New kiosks were stationed in spring 2013 in borough parking lots to replace individual meters. Visitors can pay with cash or credit card at the kiosks, or use a mobile application and pay a 35-cent convenience fee. The app and kiosks allow people to receive text messages when their time is about to expire and add more time if they wish.

“In lots where we replaced meters, we’ve seen revenue increase over 35 percent,” DeBow said.

In 2012, the borough collected $95,000 in those lots. In the six months since the new system went online, they have produced $130,000.

“What we’ve actually seen is these lots have become busier,” he said. “The people who like that you can pay with a credit card are going there instead of the street. There is a redistribution of where people park. Some people don’t like the hassle of not being able to put a quarter in, but they have moved to the street.”

DeBow said the Beaver lot is the busiest he has seen it.

And more people than expected are using the mobile app to pay. There have been more than 17,000 transactions using the technology, which DeBow said is “fairly significant.”

Those who get parking tickets are using the borough’s revamped website more. DeBow said officials made it easier to pay tickets online, and eliminated a third party that charged an extra fee.

In the last six months, the borough has collected $260,000 in parking fines online, nearly double the pace from 2012, when $225,000 was collected all year through the website.

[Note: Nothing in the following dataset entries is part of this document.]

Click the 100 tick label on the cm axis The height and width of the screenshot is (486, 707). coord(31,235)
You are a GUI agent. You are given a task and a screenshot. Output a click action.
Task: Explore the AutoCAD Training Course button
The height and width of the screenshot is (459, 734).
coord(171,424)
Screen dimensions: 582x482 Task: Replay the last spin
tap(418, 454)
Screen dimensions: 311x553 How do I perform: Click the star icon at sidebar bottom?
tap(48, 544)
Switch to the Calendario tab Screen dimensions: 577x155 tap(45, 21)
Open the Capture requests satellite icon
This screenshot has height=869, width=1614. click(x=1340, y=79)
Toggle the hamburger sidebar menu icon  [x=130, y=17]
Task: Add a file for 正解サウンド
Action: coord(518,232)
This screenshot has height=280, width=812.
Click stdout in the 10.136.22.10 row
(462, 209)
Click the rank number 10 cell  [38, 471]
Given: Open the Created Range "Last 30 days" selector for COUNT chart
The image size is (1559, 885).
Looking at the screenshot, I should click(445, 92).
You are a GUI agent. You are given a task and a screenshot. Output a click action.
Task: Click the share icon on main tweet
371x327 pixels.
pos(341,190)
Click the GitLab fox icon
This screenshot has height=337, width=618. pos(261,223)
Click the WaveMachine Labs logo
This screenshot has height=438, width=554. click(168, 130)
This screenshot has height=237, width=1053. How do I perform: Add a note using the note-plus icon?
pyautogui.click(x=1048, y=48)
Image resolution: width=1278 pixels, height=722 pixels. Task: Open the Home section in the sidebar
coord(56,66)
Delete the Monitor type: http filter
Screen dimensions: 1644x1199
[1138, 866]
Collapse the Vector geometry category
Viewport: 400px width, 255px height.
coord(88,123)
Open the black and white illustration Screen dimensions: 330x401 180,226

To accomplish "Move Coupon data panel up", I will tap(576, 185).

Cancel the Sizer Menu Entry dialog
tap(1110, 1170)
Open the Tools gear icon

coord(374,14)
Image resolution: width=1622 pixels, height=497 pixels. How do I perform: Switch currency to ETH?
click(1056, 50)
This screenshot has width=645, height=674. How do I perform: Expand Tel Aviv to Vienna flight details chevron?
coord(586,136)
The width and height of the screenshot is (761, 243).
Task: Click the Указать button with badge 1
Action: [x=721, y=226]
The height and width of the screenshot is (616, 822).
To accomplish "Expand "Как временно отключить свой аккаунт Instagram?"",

“It was fairly difficult under the old system,” DeBow said. “Now it’s fairly fluid.”

The borough has also seen a boost in the collection of unpaid fees due to upgrades that put cameras on parking enforcement vehicles. The cameras are capable of identifying license plates linked to multiple delinquent tickets.

DeBow said officials have seen about a 50-percent increase in collecting delinquent tickets since the technology has been implemented.

“I’m happy to see we are making some money, and not off the traditional way of raising rates,” he said. “We are collecting more money because people are attracted to the lots, and we’re catching people who are being delinquent.

“Probably for the first time, we’ve getting positive feedback,” DeBow said. “Normally, I don’t get much positive feedback. The only calls I ever got were complaints. But I have got calls from users and business owners who say they like these changes.”